Chinese economic data for first quarter released Monday came in weaker than expected, with gross domestic product for the January-March quarter rising 7.7 percent vs. 7.9 percent in fourth quarter 2012, according to the National Bureau of Statistics. However, compared to year-ago numbers, GDP rose 7.7 percent.
Additionally, industrial production increased 8.9 percent from the year-earlier period, but that was well below DowJones' forecast of 10 percent. The growth was the weakest in more than a year, slowing from a 9.9 percent average rise for the January-February period.
Analysts blame the unimpressive data on a Chinese economy that is sustained by property and stimulus-supported infrastructure rather than broad private sector investment or household spending, and they don’t expect that to change anytime soon.

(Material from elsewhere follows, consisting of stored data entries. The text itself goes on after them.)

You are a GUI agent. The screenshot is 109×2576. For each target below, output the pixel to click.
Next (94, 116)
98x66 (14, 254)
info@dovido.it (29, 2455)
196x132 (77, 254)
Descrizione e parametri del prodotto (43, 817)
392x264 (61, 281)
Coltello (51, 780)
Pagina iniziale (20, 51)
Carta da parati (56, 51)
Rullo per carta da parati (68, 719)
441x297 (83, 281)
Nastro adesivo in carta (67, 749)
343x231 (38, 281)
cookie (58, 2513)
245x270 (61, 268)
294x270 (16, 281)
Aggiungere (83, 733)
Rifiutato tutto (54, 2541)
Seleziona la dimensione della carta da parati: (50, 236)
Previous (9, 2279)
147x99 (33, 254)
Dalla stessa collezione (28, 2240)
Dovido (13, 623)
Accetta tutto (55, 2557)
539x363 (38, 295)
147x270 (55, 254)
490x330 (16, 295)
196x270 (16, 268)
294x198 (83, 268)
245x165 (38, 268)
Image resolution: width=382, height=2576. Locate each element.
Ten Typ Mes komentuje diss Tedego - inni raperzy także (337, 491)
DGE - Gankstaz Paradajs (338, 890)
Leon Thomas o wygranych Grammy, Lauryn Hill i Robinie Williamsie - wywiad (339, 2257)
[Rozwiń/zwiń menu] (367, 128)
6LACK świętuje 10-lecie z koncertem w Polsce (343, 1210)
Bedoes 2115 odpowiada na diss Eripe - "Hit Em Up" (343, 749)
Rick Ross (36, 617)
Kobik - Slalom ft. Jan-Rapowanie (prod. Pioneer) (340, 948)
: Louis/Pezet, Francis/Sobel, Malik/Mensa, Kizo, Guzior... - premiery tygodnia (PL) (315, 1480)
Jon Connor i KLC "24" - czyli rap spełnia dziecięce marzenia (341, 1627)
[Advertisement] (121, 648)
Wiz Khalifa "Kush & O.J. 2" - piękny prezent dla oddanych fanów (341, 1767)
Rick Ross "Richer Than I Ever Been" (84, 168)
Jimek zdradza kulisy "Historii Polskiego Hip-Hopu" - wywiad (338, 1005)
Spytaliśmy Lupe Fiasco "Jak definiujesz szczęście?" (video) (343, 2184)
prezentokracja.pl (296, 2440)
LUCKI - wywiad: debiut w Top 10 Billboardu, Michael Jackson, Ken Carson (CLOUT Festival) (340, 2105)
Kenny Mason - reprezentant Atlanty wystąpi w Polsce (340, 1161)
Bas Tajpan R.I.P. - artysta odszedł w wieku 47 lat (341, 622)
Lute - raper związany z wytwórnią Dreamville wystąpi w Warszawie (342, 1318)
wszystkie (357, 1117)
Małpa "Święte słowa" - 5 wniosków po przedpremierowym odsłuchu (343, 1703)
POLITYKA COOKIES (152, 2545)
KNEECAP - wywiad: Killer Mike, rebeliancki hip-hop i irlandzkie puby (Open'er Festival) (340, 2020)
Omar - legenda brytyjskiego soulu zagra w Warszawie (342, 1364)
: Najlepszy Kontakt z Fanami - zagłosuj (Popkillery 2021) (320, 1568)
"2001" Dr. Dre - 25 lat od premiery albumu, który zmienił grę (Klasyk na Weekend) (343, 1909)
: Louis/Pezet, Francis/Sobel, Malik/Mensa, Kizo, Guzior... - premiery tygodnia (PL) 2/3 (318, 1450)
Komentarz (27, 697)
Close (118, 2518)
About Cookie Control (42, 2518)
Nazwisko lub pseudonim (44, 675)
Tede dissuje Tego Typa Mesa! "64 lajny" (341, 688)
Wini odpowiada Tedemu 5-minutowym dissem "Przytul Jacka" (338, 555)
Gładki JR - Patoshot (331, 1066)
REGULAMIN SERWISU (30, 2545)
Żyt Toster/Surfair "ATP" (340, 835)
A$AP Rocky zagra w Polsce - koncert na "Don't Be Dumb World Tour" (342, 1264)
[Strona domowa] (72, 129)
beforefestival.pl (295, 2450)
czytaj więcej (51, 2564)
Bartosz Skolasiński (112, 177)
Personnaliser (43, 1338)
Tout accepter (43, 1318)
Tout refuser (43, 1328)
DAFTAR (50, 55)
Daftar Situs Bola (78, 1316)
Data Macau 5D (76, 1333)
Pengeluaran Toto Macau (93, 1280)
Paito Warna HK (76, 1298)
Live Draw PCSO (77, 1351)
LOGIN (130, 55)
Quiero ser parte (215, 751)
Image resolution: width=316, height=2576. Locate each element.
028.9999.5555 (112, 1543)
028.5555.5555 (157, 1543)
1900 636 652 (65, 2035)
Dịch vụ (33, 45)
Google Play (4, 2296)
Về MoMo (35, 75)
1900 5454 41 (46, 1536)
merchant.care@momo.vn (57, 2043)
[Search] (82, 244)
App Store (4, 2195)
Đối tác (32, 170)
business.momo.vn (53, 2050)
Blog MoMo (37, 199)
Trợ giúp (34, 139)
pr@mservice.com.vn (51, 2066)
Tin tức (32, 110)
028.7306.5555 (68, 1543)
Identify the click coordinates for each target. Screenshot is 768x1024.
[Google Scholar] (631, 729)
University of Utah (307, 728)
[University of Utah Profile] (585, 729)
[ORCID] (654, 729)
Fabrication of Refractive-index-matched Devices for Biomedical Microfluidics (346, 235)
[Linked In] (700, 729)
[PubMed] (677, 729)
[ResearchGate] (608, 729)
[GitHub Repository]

“A loosening of property-market controls or another round of stimulus would be needed to deliver significantly stronger growth over the quarters ahead. Given that policymakers already seem concerned about the current pace of credit growth and excess investment in property, neither seems likely,” Mark Williams, Chief Asia Economist for Capital Economics, said.
The data on retail growth also failed to impress. March retail sales rose 12.6 percent, improving from 12.3 percent year-on-year growth in the January-February period but far less than the 15.2 percent gain in December.
Results for urban fixed-asset investment (FAI) also showed slower growth. Though figures rose 20.9 percent in January-March from the comparable year-earlier period, that was less than the 21.2 percent rise in January-February. Still, for all of 2012, FAI gained 20.6 percent, suggesting an uptick in recent construction activity.